Clin Cancer Res. 2005 Jun 15;11(12):4553-60. doi: 10.1158/1078-0432.CCR-04-2610.
Recently, the application of replication-competent viruses has been studied as anticancer agents. Sindbis virus (SIN) is an RNA virus that belongs to the Alphavirus genus in the Togaviridae virus family. The AR339 strain of SIN has not been reported to induce any serious disease to humans.
In this study, we evaluated the feasibility of the replication-competent SIN AR339 strain as an agent for cervical and ovarian cancer therapy.

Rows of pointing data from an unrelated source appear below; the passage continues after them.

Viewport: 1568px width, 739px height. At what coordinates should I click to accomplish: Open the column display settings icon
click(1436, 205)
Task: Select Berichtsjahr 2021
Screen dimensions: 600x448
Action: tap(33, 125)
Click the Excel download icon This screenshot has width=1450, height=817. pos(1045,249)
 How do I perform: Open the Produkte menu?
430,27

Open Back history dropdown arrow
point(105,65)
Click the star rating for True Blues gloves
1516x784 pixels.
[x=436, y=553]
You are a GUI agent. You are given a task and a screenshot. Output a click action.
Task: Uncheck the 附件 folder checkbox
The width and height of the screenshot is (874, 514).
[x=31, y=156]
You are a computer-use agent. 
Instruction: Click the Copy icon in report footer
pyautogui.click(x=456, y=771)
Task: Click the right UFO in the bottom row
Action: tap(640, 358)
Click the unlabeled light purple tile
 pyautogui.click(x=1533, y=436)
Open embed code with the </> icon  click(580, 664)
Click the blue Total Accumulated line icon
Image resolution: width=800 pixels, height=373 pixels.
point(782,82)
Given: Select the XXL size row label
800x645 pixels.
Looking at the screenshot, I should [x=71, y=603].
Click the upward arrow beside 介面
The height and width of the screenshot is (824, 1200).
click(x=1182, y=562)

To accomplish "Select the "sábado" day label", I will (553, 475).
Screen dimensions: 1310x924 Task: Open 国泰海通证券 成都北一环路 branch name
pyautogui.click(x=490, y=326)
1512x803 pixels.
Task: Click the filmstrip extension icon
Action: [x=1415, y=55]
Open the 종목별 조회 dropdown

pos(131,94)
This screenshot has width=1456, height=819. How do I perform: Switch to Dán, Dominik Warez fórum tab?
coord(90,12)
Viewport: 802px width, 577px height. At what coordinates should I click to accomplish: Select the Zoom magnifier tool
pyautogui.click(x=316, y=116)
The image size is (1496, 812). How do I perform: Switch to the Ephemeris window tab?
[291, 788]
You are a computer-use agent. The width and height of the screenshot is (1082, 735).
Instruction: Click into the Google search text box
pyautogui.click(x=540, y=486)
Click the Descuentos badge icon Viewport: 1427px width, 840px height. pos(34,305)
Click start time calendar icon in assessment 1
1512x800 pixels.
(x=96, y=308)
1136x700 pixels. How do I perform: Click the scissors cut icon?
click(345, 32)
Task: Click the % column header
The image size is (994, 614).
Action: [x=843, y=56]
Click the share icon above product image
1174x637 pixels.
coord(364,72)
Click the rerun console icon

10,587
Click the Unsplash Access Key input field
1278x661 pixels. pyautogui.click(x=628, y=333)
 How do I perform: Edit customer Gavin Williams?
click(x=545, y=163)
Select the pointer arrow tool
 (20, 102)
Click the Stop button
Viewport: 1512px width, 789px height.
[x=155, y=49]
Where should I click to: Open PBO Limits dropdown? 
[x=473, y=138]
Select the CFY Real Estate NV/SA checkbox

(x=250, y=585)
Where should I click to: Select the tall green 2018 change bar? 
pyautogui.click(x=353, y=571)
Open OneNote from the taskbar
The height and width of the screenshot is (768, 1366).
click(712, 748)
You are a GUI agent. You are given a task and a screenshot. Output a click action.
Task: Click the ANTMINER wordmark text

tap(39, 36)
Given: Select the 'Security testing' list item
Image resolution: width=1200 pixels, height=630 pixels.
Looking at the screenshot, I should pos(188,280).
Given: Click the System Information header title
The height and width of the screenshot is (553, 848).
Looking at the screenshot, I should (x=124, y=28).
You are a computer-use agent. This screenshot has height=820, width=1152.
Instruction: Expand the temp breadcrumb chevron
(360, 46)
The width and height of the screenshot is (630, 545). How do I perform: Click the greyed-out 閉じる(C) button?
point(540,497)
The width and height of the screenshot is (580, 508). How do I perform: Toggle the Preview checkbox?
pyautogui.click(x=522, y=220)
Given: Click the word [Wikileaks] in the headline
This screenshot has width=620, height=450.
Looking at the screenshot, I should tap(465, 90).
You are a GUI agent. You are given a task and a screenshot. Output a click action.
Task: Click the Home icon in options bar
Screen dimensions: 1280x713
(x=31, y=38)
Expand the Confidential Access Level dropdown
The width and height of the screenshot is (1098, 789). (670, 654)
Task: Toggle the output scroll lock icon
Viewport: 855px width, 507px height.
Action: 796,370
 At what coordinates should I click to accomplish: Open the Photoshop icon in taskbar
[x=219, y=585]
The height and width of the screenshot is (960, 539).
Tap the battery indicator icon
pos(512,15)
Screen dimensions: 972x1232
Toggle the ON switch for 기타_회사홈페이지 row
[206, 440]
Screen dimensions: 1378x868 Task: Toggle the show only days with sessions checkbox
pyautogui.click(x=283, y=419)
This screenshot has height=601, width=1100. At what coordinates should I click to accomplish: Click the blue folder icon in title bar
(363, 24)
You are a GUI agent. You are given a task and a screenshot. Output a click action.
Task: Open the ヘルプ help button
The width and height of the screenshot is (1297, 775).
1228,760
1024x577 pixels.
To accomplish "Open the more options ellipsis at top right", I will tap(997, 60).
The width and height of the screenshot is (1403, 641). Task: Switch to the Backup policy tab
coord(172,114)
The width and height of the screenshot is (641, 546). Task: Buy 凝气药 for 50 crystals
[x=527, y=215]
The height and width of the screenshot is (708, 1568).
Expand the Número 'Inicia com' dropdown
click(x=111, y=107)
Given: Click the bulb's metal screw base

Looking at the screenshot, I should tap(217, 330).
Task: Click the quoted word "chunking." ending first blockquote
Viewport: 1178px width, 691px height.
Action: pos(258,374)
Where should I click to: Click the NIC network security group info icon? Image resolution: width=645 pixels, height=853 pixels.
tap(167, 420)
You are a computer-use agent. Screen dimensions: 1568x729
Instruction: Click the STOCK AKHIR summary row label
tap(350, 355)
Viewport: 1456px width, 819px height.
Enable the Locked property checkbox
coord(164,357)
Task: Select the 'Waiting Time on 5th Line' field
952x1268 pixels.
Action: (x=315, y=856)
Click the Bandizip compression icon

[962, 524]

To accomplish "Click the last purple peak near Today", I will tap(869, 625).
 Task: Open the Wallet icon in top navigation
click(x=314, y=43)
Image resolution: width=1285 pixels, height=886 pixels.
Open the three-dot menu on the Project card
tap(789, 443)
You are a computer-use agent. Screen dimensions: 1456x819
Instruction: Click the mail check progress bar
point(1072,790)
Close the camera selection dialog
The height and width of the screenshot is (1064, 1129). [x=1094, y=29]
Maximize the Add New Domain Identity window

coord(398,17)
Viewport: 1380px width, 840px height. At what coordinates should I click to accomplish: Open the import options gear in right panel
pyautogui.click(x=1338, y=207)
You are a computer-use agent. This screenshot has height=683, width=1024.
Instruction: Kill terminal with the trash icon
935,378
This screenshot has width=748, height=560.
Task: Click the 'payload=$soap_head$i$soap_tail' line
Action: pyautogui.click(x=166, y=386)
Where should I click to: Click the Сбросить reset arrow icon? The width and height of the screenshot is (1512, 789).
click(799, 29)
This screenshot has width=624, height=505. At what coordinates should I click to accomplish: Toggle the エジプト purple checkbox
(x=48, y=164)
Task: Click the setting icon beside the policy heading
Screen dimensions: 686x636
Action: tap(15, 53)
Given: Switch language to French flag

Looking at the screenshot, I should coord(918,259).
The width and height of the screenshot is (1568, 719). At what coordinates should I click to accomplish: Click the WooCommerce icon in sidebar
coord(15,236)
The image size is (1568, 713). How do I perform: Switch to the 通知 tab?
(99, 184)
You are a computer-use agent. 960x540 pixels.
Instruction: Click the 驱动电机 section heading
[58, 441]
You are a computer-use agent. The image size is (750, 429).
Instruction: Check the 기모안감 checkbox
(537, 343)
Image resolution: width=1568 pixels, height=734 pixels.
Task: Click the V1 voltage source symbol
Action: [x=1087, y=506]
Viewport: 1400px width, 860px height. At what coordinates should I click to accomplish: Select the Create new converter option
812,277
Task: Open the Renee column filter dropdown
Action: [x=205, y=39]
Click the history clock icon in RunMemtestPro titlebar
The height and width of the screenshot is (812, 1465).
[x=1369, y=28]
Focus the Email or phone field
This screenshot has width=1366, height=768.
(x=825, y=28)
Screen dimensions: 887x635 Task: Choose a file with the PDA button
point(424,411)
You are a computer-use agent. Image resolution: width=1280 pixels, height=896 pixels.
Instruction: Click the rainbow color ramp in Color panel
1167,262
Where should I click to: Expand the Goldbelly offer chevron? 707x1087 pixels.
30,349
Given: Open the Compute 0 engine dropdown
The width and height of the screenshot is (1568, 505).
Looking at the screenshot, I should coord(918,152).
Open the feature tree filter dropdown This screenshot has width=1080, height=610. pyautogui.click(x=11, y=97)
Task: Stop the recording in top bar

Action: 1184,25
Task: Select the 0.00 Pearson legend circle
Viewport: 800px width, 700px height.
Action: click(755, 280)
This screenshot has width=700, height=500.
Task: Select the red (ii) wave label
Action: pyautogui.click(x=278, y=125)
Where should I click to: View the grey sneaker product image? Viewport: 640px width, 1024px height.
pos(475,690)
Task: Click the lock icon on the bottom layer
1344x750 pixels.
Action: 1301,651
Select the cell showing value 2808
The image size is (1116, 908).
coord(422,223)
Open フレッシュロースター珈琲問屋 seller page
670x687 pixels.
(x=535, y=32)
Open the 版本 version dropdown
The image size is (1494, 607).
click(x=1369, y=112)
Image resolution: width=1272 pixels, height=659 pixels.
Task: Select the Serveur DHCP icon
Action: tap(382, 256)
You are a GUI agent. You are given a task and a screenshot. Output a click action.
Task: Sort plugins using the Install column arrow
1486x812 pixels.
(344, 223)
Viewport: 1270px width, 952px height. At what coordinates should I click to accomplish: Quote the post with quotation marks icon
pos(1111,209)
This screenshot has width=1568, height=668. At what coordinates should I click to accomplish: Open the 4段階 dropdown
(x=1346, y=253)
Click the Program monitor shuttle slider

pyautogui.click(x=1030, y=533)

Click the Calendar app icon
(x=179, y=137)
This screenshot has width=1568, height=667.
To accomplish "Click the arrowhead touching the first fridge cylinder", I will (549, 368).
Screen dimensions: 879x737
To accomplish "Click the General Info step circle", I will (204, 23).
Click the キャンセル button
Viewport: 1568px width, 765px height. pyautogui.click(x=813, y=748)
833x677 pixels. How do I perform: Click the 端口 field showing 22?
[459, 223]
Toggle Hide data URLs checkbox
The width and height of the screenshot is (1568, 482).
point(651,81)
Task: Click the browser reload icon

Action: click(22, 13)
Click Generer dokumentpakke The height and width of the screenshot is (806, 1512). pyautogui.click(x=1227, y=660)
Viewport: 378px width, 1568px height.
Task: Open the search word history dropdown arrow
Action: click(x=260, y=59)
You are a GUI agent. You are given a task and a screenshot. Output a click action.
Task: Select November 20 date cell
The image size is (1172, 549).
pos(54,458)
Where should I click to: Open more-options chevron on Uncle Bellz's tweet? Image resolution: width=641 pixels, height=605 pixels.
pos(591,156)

SIN infection was able to induce cytopathic effects and apoptosis in two cervical cancer cells (HeLaS3 and C33A) and three ovarian cancer cells (HOC-1, HAC-2, and OMC-3) but not in normal human keratinocytes in vitro. The analysis of cell viability, virus protein synthesis, and viral growth showed the cancer-specific cytotoxicity and virus growth of SIN. In nude mice, i.t. and i.v. inoculation of SIN resulted in significant regression of established cervical tumors implanted at their backs. Histologic studies revealed that systemic treatment with the single injection of SIN induces necrosis within tumors at a remote site. In the metastasis model of ovarian cancer, suppression of ascites formation was observed in nude mice with i.p. SIN treatment. By using an in vivo green fluorescent protein imaging system, we also showed that systemic treatment with SIN targeted tumors specifically.
Our study suggested that SIN AR339 strain has a possibility as a novel agent for human cervical and ovarian cancer therapy.
近来,具有复制能力的病毒作为抗癌剂的应用已得到研究。辛德毕斯病毒(SIN)是一种RNA病毒,属于披膜病毒科甲病毒属。尚未有报道称SIN的AR339株会对人类诱发任何严重疾病。
在本研究中,我们评估了具有复制能力的SIN AR339株作为宫颈癌和卵巢癌治疗药物的可行性。
SIN感染能够在体外诱导两种宫颈癌细胞(HeLaS3和C33A)和三种卵巢癌细胞(HOC-1、HAC-2和OMC-3)出现细胞病变效应和凋亡,但对正常人角质形成细胞无此作用。细胞活力、病毒蛋白合成及病毒生长分析显示了SIN的癌症特异性细胞毒性和病毒生长情况。在裸鼠中,经皮内和静脉接种SIN可使背部植入的已形成的宫颈肿瘤显著消退。组织学研究表明,单次注射SIN进行全身治疗可诱导远处部位肿瘤内出现坏死。在卵巢癌转移模型中,观察到经腹腔注射SIN治疗的裸鼠腹水形成受到抑制。通过使用体内绿色荧光蛋白成像系统,我们还表明经SIN全身治疗可特异性靶向肿瘤。
我们的研究表明,SIN AR339株有可能成为治疗人类宫颈癌和卵巢癌的新型药物。